Tapi, dia sedang berbicara dengan saya, orang yang pemahaman agama Islamnya cethek. Saya tidak tahu apa yang membedakan muhammadiyah dan NU, lalu islam kejawen atau islam2 hasil asimiliasi budaya lainnya. Saya juga tidak paham apa itu Syiah dan Sunny. Saya bertanya, "lalu mereka sholat? kitab sucinya alquran? nabinya mohammad?" Jika begitu...lalu dimana masalahnya? See, se-cethek itulah saya melihat sesuatu bernama agama.

Saya bertanya, "kalau Syiah itu diperangi, kenapa ngga sekalian perangi pemeluk agama buddha, kristen, hindu dan atheis sekalian?" Nah kan, makin kelihatan sampai dimana pemahaman saya?

Lalu dia mulai geregetan menjelaskan ke saya yang bebal soalan beginian. Suami adalah orang dengan stock kesabaran yang kayaknya sangat banyak pula (tapi seringkali kehabisan ketika berurusan dengan kebebalan saya :D), dia masih berpijak pada fakta, peraturan dan hukum-hukum yang ada, dia masih sangat waras untuk menggunakan semua itu dalam argumennya. Meski tetap tidak membenarkan tindakan kekerasan apapun unt memaksakan kebenaran ke pihak lain. Lagi2 dia keren!

Tapi asal muasal perdebatan kami bukanlah berita tentang kekerasan agama, melainkan sebuah poster layaknya poster seminar di kampus. Dimananya ada kekerasan? Tidak ada, tapi seminar itu memprovokasi untuk membenci sebuah keyakinan tertentu. Tapi saya membayangkan mengganti kata Syiah itu dengan kristen, buddha, hindu, atheis, konghuchu dan agama-agama lainnya.

Karena di pikiran saya itu bukan soalan hukum-hukum yang harus ditegakkan. Bukan soalan yang benar dan yang salah. (kalau membincang ini, saya yakin saya pun salah. Islam tapi ngga sepenuhnya memahami Islam ).

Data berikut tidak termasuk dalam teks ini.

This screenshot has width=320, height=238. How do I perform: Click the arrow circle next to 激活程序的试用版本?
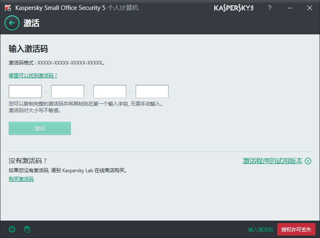[308, 161]
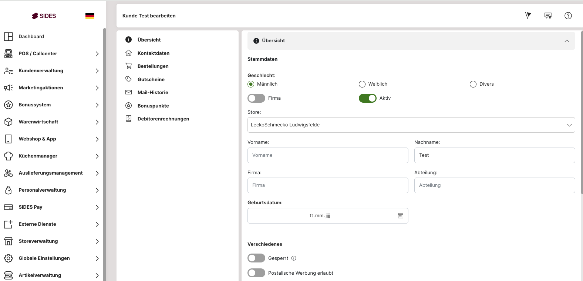Click the flag icon in header
Viewport: 583px width, 281px height.
pos(528,16)
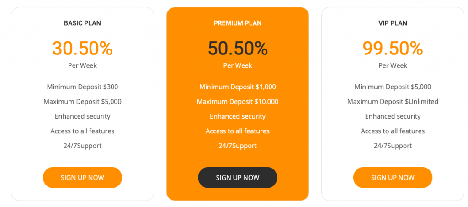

Menurut saya, ini adalah soalan pelanggaran terhadap hak keimanan/keyakinan orang lain, terlepas apakah keimanan/keyakinan tersebut salah (menurut orang lainnya). Saya seringkali berfikir begini, keyakinan kita terhadap sang pencipta itu adalah hubungan vertikal dalam ruang yang sangat personal. Sebuah ranah yang seyogyanya tidak dimasuki dengan paksa oleh orang lain, kecuali memang kita membukakan pintunya dan berkata, misalnya "tolong ajari aku beribadah yang baik." Karena saya tidak suka ketika seseorang yang tidak saya persilahkan masuk kesitu tiba-tiba berkata, "bagaimana kalau kamu ikut saya bersembahyang di gereja?"

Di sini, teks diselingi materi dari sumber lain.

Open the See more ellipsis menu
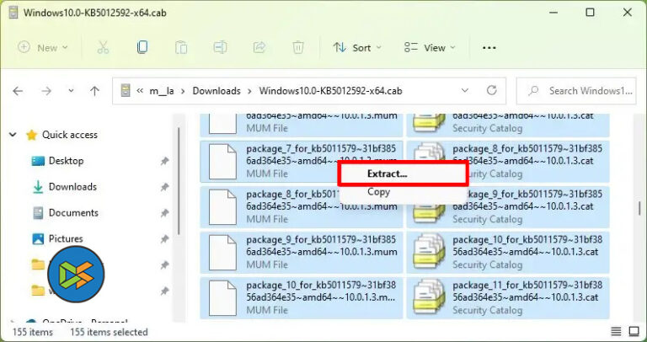This screenshot has width=647, height=342. 489,47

Ruangan itu, seharusnya dipisahkan dengan urusan duniawi. Syukur-syukur jika ruangan itu bisa memantulkan vibrant yang membuat urusan duniawi lebih baik. Tapi, jangan sampai karena ruangan itu memenuhi seluruh hati kita, kemudian kita mencampuradukkan hubungan manusia-manusia dengan keyakinan mereka pada tuhannya. Tak perlulah kita dobrak paksa untuk masuk ke area itu dan melanggar hak keimanan orang lain. Toh, masing - masing orang pastilah merasa apa yang di-imani benar, bukan? Biarlah area itu tetap begitu, tetap benar karena iman bagi yang meyakininya.

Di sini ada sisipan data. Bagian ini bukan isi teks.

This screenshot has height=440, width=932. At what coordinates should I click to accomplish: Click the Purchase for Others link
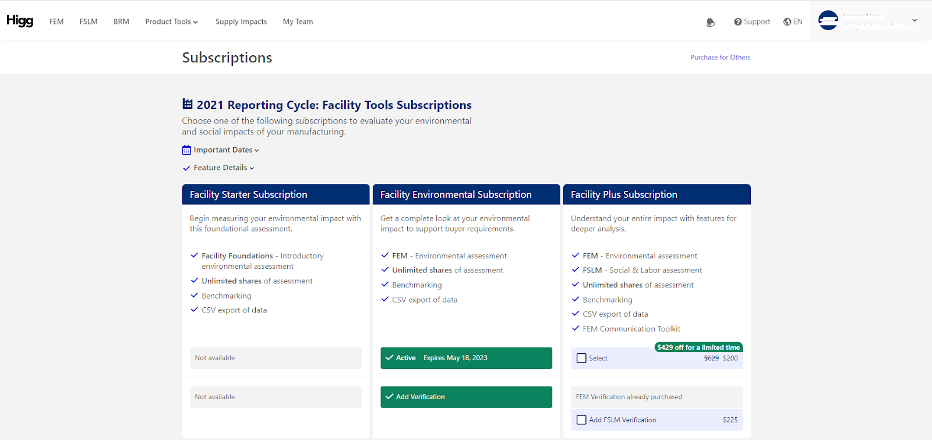point(720,57)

Dan, tak bisakah kita memakai ukuran lain untuk menimbang interaksi duniawi, manusia dengan manusia lainnya, atau manusia dengan sekitarnya. Tak bisakah kita memakai ukuran bernama kebaikan saja? atau cinta kasih? atau, kemerdekaan personal tanpa harus melanggar kemerdekaan lainnya?

Kala berkata demikian, saya membayangkan tuhan sedang tertawa-tawa, melihat manusia yang diciptakannya berbeda-beda saling ribut menganggap dirinya paling benar di antara lainnya.